The Best Wasp Deterrent Plants
These are a few of the very best wasp deterrent plants that are easy to take care of and keep the mean bugs from stinging our families.
Unlike bees, wasps can sting repeatedly.
This is one of my favorites because it smells good and it’s so easy to grow. But be advised to grow it away from other plants or grow it in a pot due to its invasive, spreading rhizomes. You can also dig a hole in the ground and put the pot with the bottom cut out in the ground to keep the herb from spreading.
Spearmint prefers partial shade, but can flourish in full sun to mostly shade with well-draining, rich, moist soil and a pH of 6.5 to 7. Mint is easiest to grow from plants, but you can sow seed once the ground has warmed in the spring.
Thyme is a perennial that pretty much grows itself. In fact, the more you fuss with it, the less hardy it will be. Thyme is most fragrant and flavorful when grown in dry, lean soil in full sun.
Too much moisture will rot the plants. Allow soil to go completely dry between watering, then soak thoroughly.
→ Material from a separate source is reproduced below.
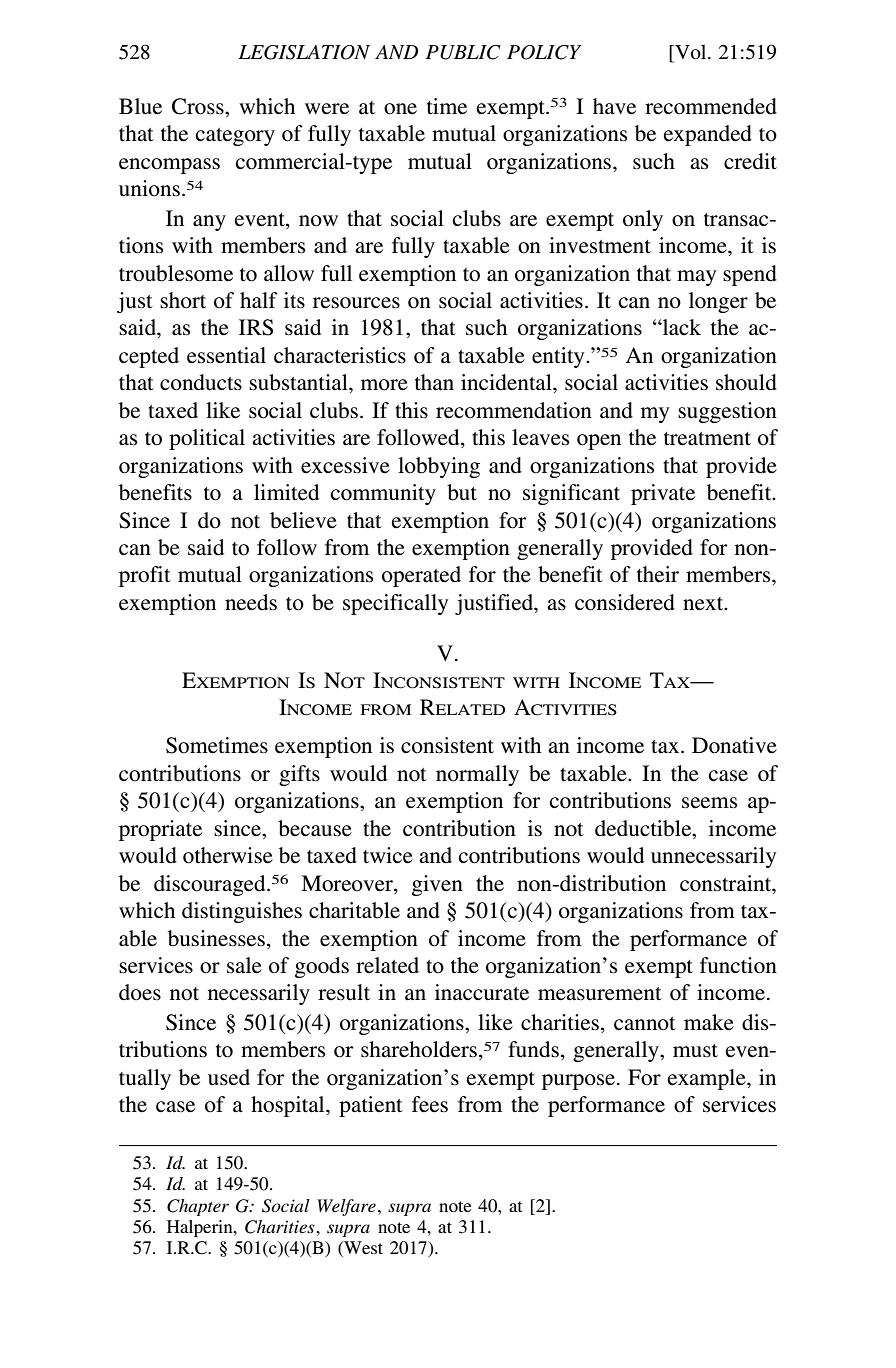 This screenshot has width=896, height=1368. What do you see at coordinates (362, 1247) in the screenshot?
I see `West` at bounding box center [362, 1247].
Plant eucalyptus in mid to late spring or fall, depending on your location and climate. Be sure to water the tree both before and after planting. Dig the hole slightly larger than the root ball, and take care with the tree’s roots during planting, as they do not like being disturbed. There’s no need to spread out the roots while planting, as this could damage their sensitive root system. Back fill the area and lightly tamp the soil to remove any air pockets.
Lemongrass will need a lot of nitrogen, so you should fertilize at least monthly with either a standard or high-nitrogen formula. Water your plant regularly and don’t let it completely dry out, especially when the weather is very hot.
Once your plant gets to 3 feet or so in height, you may want to keep the tops of the leaves cut down even more than what you are taking for an actual harvest. This can help keep the size of the plant down.
While inside, a lemongrass plant needs as much sun as you can offer with a minimum of 6 hours a day. It may thrive as an indoor-only plant but you won’t get as many stalks from it.
Pennyroyal features rounded, bushy, purple flowers and small oval-shaped leaves running down brown stems. It deters wasps, chiggers, mosquitoes, fleas and ticks.
Pennyroyal can be propagated from seed, cuttings or spring division. The seed needs light to germinate but grows quickly once it sprouts. Plant them in prepared seed beds outside after all danger of frost. Sow the seed on the surface of the soil and mist the bed to moisten it. Keep it moist and germination should occur in two weeks. European pennyroyal makes a wonderful trailing plant when grown in a hanging basket or at the edges of mixed color containers. American pennyroyal can be grown indoors in troughs or outside in the kitchen garden.